Dívida em percentagem do PIBEsta iniciativa propõe-se fazer um trabalho sério sobre a dívida pública portuguesa mas começa logo, no seu manifesto inicial, com imprecisões que me levam a questionar se o trabalho final será de igual (baixo) rigor. A citação supra, para ser exacta, deveria dizer que, de 2000 a 2008 o crescimento da dívida pública foi linear e que, se a crise internacional não nos tivesse batido à porta, seria uma questão de tempo (mais 7 anos) até atingirmos o mesmo valor que se registou em 2010 (caso a tendência se mantivesse, claro).

«Esta auditoria pode levar à conclusão de que há parcelas da dívida, ilegítimas, que devem ser repudiadas.»

«A estratégia da austeridade é socialmente brutal e economicamente fútil.»

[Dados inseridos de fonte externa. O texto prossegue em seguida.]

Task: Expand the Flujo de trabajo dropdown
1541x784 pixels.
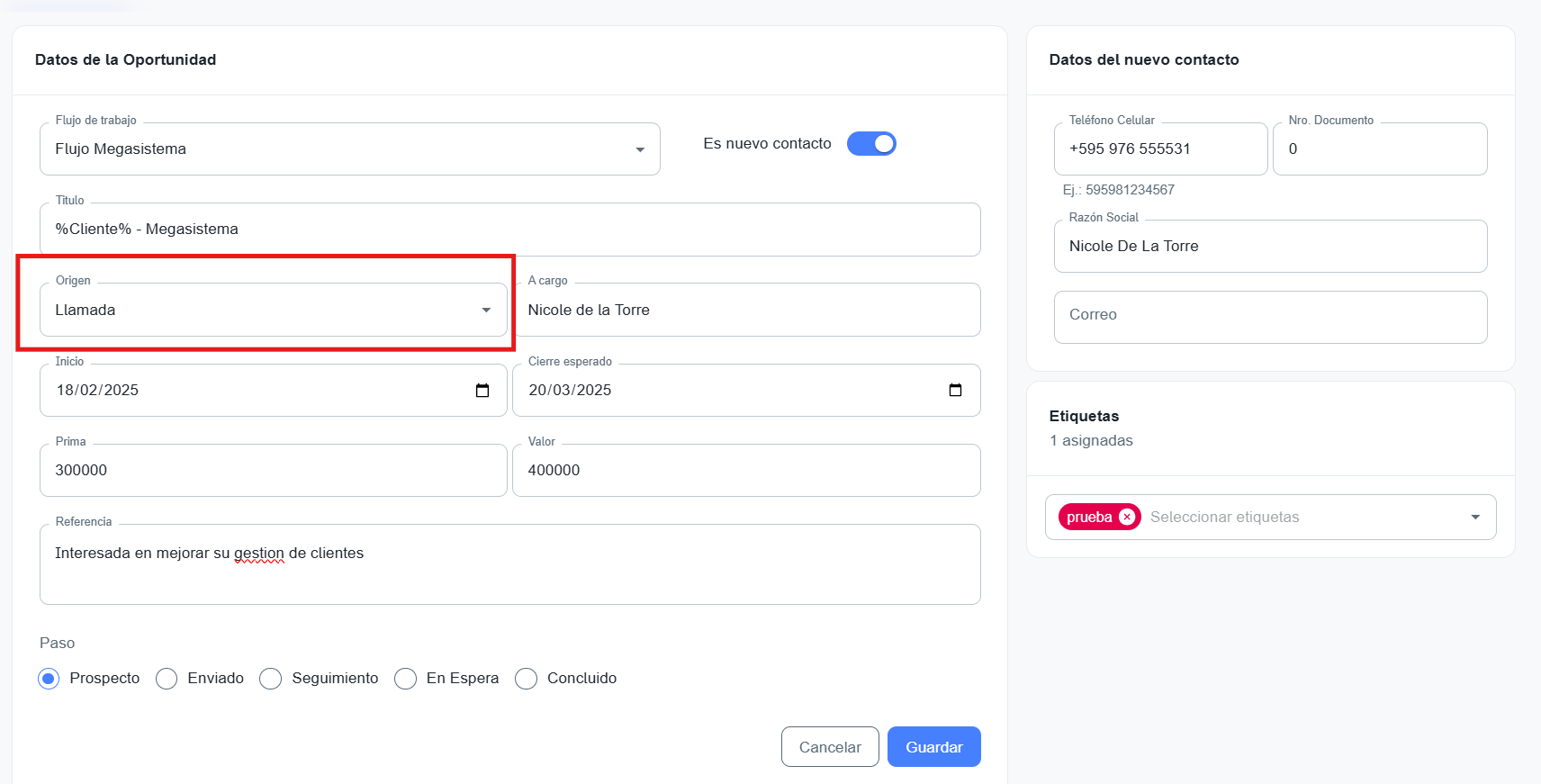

«Esta estratégia desenhada a régua e esquadro pelo FMI é incapaz de produzir os resultados que promete.»

Todo o texto de apresentação deste projecto é uma moção, uma tese. Lança um conjunto de ideias pré-concebidas (das quais as três supra citadas são uma pequeníssima amostra) e parece-me que vai, tal como no caso da primeira citação, em busca de números que fundamentem  os argumentos apresentados no texto. É pena, pois estou mais interessado em perceber onde é que se está a gastar o dinheiro neste país do que num exercício de procurar de argumentos que validem uma tese. Mas vamos ver o que disto resulta; nada custa dar o benefício da dúvida.

Notas soltas

– Quanto ao título da iniciativa: Auditoria Cidadã à Dívida pública portuguesa. Cidadã? Mas em oposição a quê? Auditoria técnica? Auditoria política? Auditoria judicial? Faz-me lembrar a onda dos independentes e a necessidade de sublinhar a diferença, para depois se constatar que não são os títulos mas sim as atitudes que diferenciam.

– No esquerda.net podemos ler que «a Convenção de Lisboa contou com 600 participantes para discutir e formalizar o arranque da Auditoria Cidadã à Dívida Pública portuguesa» mas  a Lusa fala numa sala com capacidade para 300 pessoas. Alguém se enganou… :- )

– Ainda sobre a convenção, Eugénia Pires, um dos membros da comissão eleita, destacou que “havia pessoas sentadas no chão e nas escadas”. Preferiram, certamente, não ocupar os lugares vagos que se podem ver neste vídeo:- )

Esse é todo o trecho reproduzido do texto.